This garden-temple theme continues with the building of the permanent temple under King Solomon. Now the Israelites have a homeland and capital city, David’s son builds a “permanent” home for his God, and again fire falls as Yahweh “moves in” (2 Chron. 7). God is present with His people in this way, right through to the dramatic visions of Ezekiel, in which the prophet sees the glory of the Lord depart. Coupled with the destruction of the temple, it would seem that God had left His people. Hence the incredible opening of John’s gospel, where we read, “The Word became flesh and tabernacled among us” (John 1:14, author’s translation). God has returned to dwell on earth; indeed, Jesus Himself is the true temple (2:21). As His body is broken and then raised, He ascends to pour out His Spirit on the church and thus can promise them that He will be “with [them] always, to the end of the age” (Matt. 28:20). Between Christ’s first and second comings, God is present with His people in a way that means that both the individual believer and the church can be described as temples of the Holy Spirit (1 Cor. 3:16; 6:19). Finally, on the day of Jesus’ return, the dwelling place of God will be with man again, as heaven and earth are reunited.
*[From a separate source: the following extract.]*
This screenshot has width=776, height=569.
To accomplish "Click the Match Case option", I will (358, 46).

Indeed, the new Jerusalem is described as a perfect cube to symbolize that the whole new earth has become a Most Holy Place, as God lives with His people.
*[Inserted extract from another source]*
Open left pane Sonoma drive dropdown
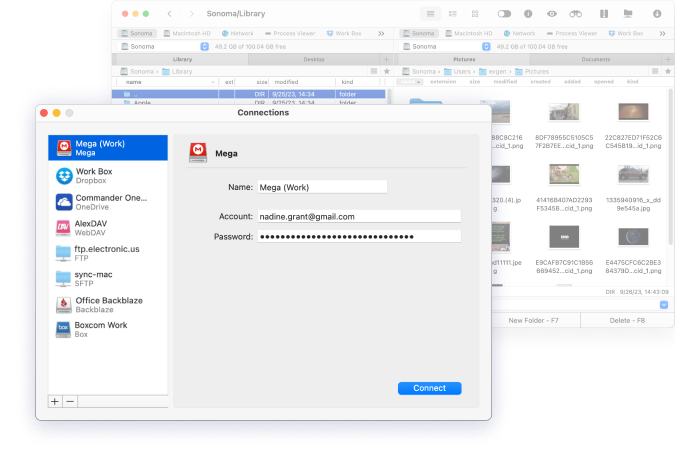Viewport: 675px width, 452px height. point(205,46)
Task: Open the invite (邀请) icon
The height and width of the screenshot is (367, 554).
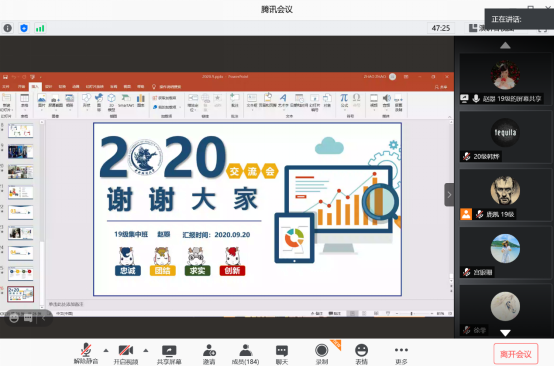Action: pos(209,354)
Covenant and God’s presence are just two “major roads” through the Bible. We could have traced the theme of God’s people—from Adam and Eve in Eden, through the godly line of Seth, the family of Abraham, the Israelites at Sinai, down to the multinational church of our age. We might consider the kingdom of God. Adam was given dominion over all creation but lost his throne as he submitted to Satan’s word. Israel as a nation was a “kingdom of priests” but failed to exercise its duties well. David, who together with his descendants had the privilege of being called “sons of God,” was at best a mixed blessing to God’s people, and the kingdom of Israel was divided, conquered, and in large part destroyed under his successors. But with the resurrection of Jesus, we finally meet a King who has been given all authority and can therefore rule over a kingdom that knows no end. For now, that kingdom is found in the church (Matt. 16:18–19), though one day it will encompass a whole new creation.
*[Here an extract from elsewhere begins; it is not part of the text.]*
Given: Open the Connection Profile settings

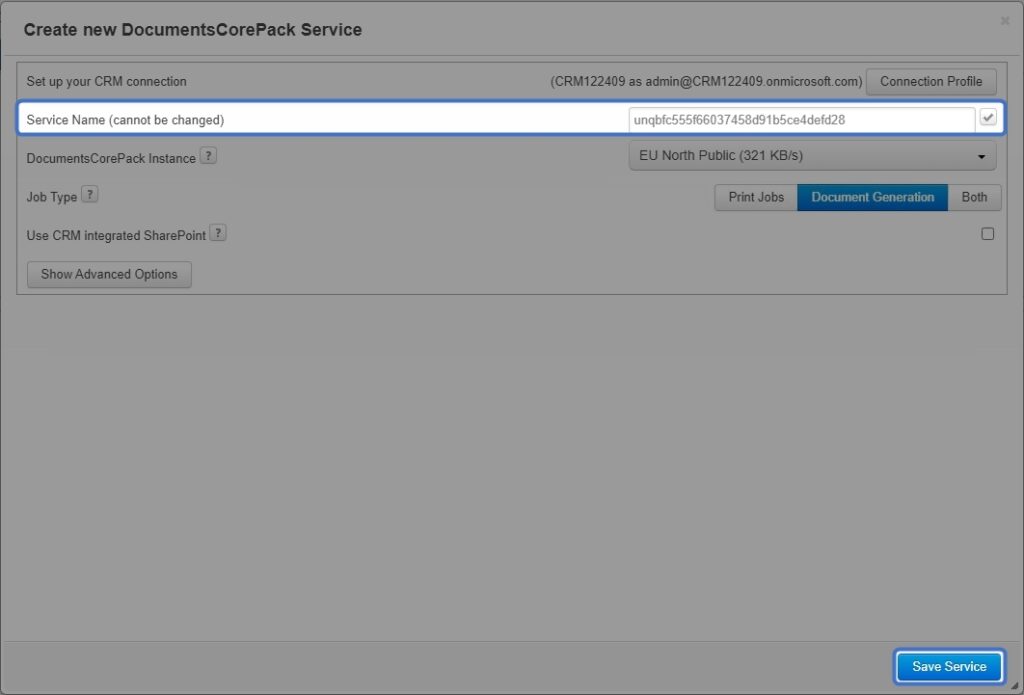Looking at the screenshot, I should [930, 81].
So Scripture is bound together by myriad intertwining themes. Pulling on even minor threads can prove fruitful. Think of the thorns that we meet for the first time as part of the curse but that we find ultimately woven into a crown adorning the Messiah’s brow as He bears that curse for His people. Similarly, the fall leads to sweat: work has become unpleasant and tiring, forcing life to ooze out of us. What a relief, therefore, to see that Jesus sweats blood for us in the garden of Gethsemane, a reminder that the work of our salvation lies in His hands alone as He pours His life out for His people. Marriage, too, runs from Genesis to Revelation, painting the story of redemption. Marriage was created to depict Jesus’ love for and union with His bride, the church, but that picture is distorted in adulterous Israel before it climaxes in Christ’s sacrificial death and will be consummated at the great wedding supper of the Lamb (Rev. 19:6–7).
These last examples are clearly less central than those of covenant, kingdom, or God’s presence. But they help show that although there is not one single theme that binds the Bible together, there is one main character on whom it all centers. While there are villains, victims, servants, and sidekicks aplenty, there is only one hero. Wherever we find ourselves in Scripture, the spotlight is always shining on the triune God and the rescuing work of the Lord Jesus Christ. All the melodies of God’s one great symphony combine to sing His praise.